On Halloween, Baltimore City lawmakers met and moved a bill forward from committee that would ban people from possessing toy guns that resemble real firearms.
With two of its five members absent, the Judiciary and Legislative Investigations Committee unanimously voted to bring the replica gun ban bill before the full council. Council members Mary Pat Clarke of District 14, Jim Kraft of District 1 and Bill Henry of District 4 approved the measure with amendments. Those stipulations make exceptions for guns used for training and paintball and ones that can clearly be discerned as toys.
The real targets of the bill aren’t Nerf guns or Super Soakers, but rather black toy replica handguns that look like the real thing. This past April, police shot a 13-year-old boy in Southeast Baltimore after they saw him with what looked like a pistol. An officer shot the boy when he attempted to flee on foot. They later found it was just a replica semi-automatic pistol. Now, lawmakers are looking to protect other children who might find themselves in dangerous situations thanks to their fake guns.
This bill would make possession of fake guns a punishable offense and would allow police to seize the toys.
As WBAL-TV reported, some worry such a ban doesn’t address the issue of police not having the proper training that would keep them from shooting a kid with a toy gun in the first place.

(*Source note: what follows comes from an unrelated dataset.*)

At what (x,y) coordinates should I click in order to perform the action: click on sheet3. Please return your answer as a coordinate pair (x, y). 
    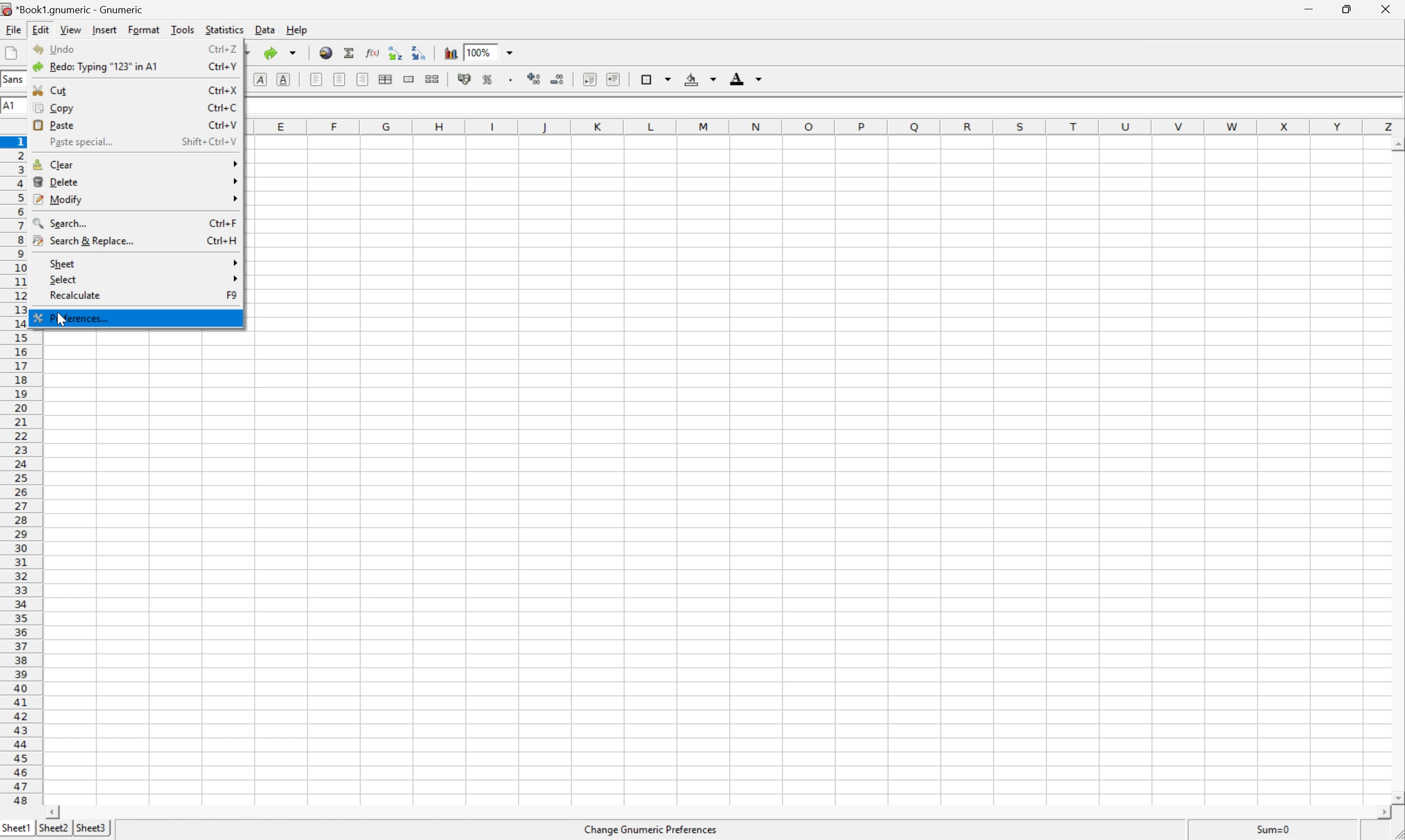
    Looking at the image, I should click on (91, 831).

However, Councilman Kraft told the station that while some officers do need more training, the ban would still be able to get lookalike guns that could put children in harm’s way off the streets.
With the replica gun ban bill out of committee, it still needs approval from the City Council in order to become law. The full council will take the measure up for a second reading and vote on Monday, Nov. 14, and a final reading and vote on Monday, Dec. 5. If it clears those hurdles, it’ll head to Mayor Stephanie Rawlings-Blake’s desk before she leaves office.